I remember when FPGAs were specialized devices requiring custom programming that could only be generated by wizards. They were often hidden inside radar systems or other high-performance platforms where the cost of the devices and programming was warranted. These days, that’s all changed.
Low-cost, flash-based FPGAs are in all sorts of embedded devices, and high-performance FPGAs are turning network interface cards (NICs) and solid-state drives (SSDs) into programmable computing platforms. It was once the realm of ASICs, where high volume made these practical for applications like encrypted disk drives. This assumes standard software interfaces with sufficient adoption to make the solutions practical.
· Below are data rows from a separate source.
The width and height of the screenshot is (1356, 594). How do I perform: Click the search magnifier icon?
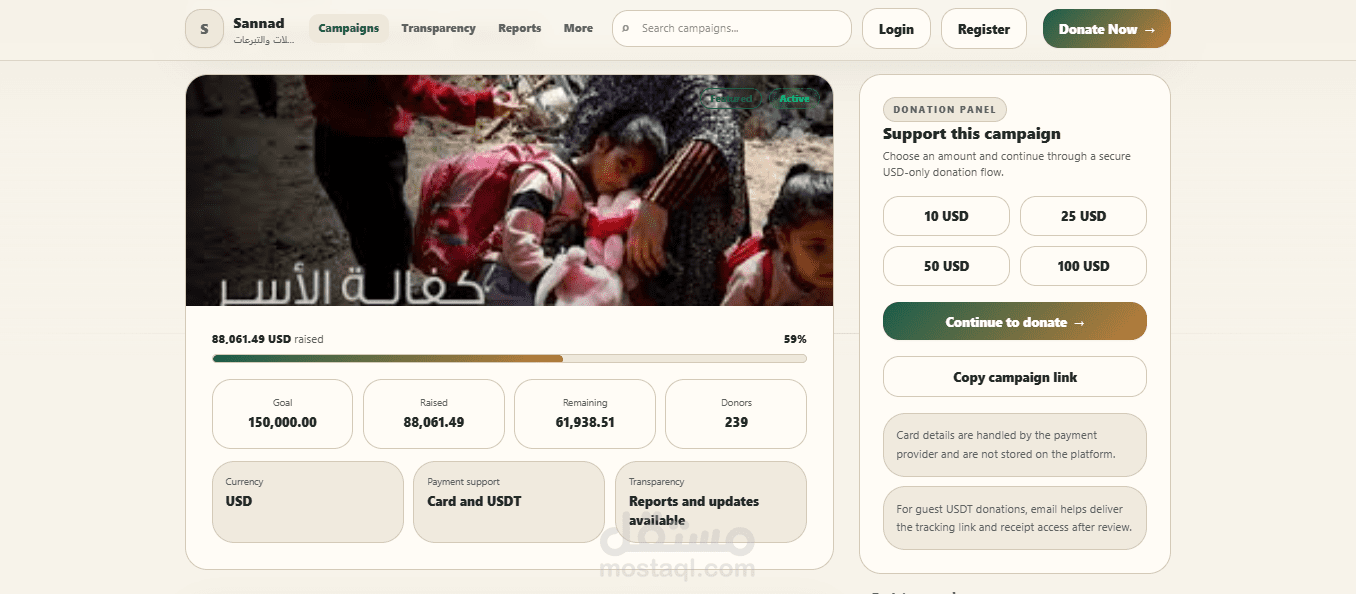tap(626, 29)
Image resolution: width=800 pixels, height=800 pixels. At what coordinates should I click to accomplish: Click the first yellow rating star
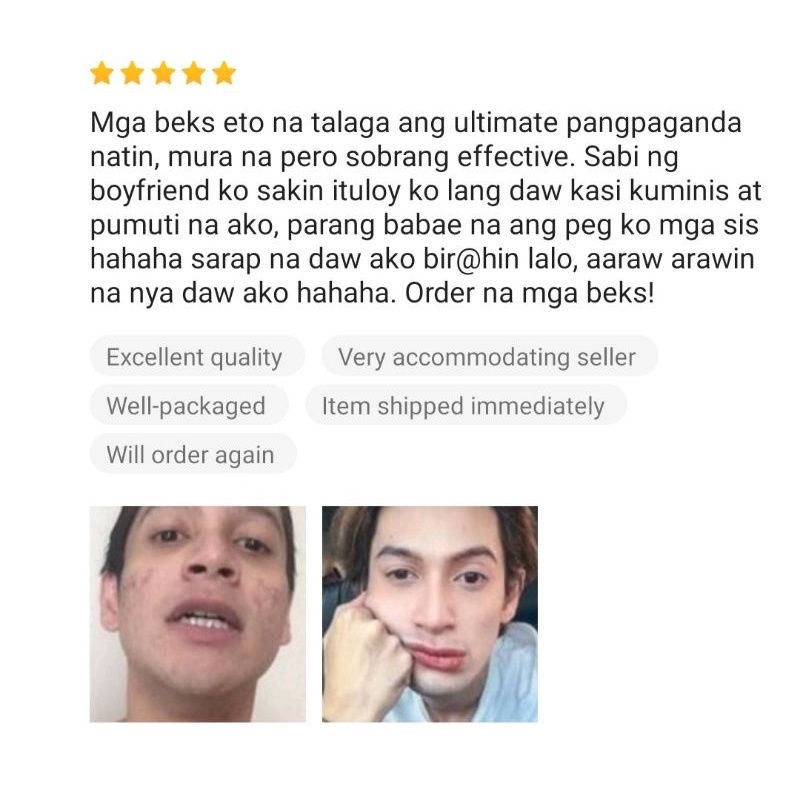[102, 73]
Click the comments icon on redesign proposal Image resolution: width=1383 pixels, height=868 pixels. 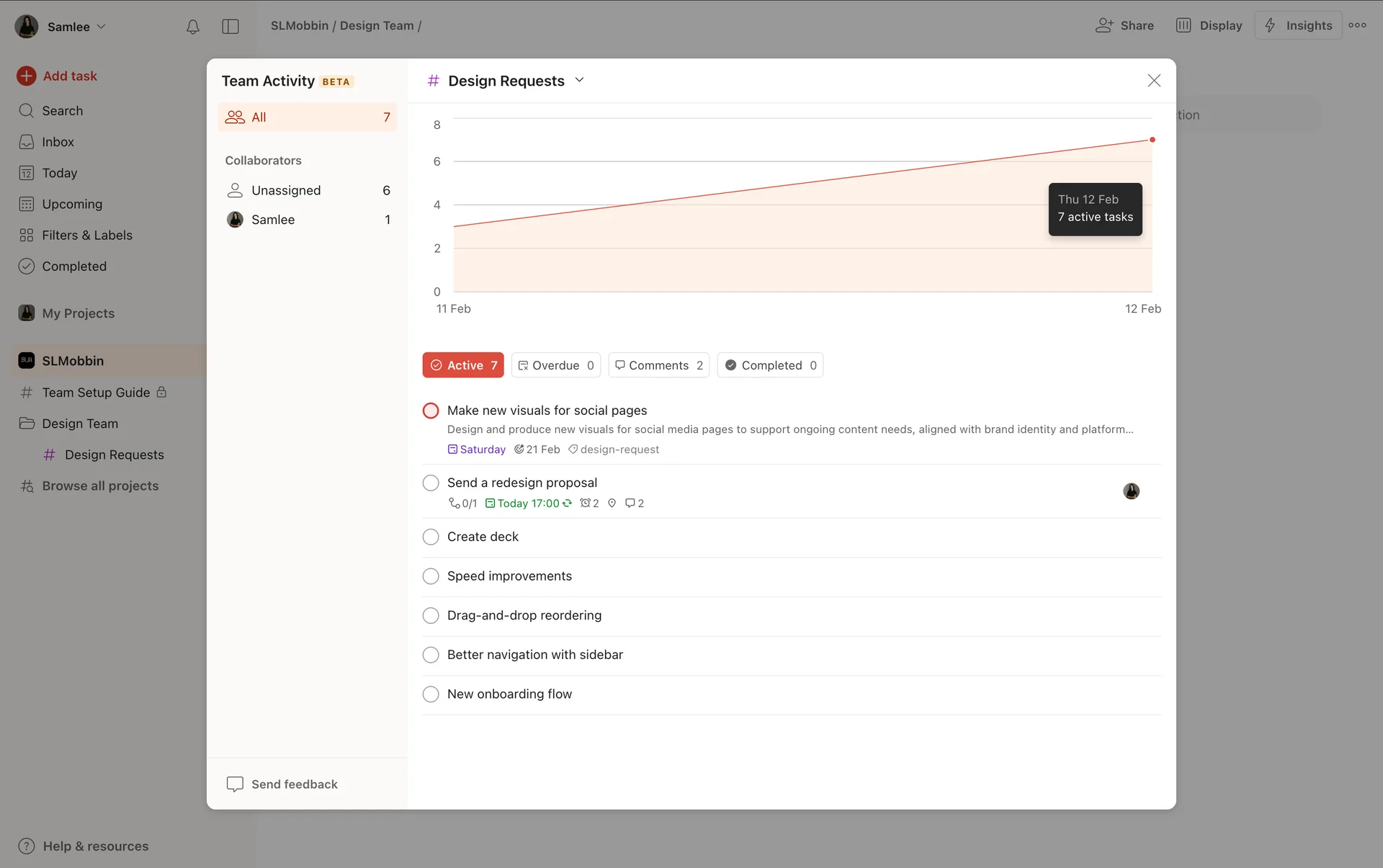tap(630, 504)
Nowadays, FPGAs are mainstream. FPGA boards are found in the cloud alongside GPGPU boards and machine-learning/artificial-intelligence (ML/AI) accelerators. FPGAs can provide such support, but custom chips are often better for optimized ML/AI support. FPGAs offer a more flexible approach, allowing more than just ML/AI acceleration to be incorporated into hardware. Standardizing the APIs and driver interfaces has changed the way people view FPGAs, GPGPUs, and ML/AI support in the cloud.
The same is happening at the peripheral level. SmartNICs with bundled FPGAs accelerate and offload network processing chores from the host. This helps minimize system bandwidth requirements as well. It can also help keep data moving at wire speeds, where a host might otherwise become overwhelmed.
Xilinx SmartSSD computational storage device (CSD) is an example of how FPGAs are playing a role in storage (see figure). It’s not the first FPGA/SSD device on the market, but the push for use with standards such as the PCI Express-based (PCIe) NVMe make it a very interesting platform.
Like SmartNICs, SmartSSDs can utilize the FPGA to implement a variety of features that might otherwise need to be handled by a host processor. For example, a SmartSSD may be programmed to handle data compression and encryption. It could also turn the basic SSD into a content-addressable memory or even an ML/AI engine. Applications like real-time multimedia transcoding fit in both SmartNIC and SmartSSD arenas.
Moving computational chores closer to the peripherals makes sense, especially as data centers become disaggregated. It also makes sense in embedded applications, where functionality can be distributed to facilitate development and broaden modularity.
Keep an eye out for other peripherals, from cameras to motor control, to come with much more intelligence than in the past.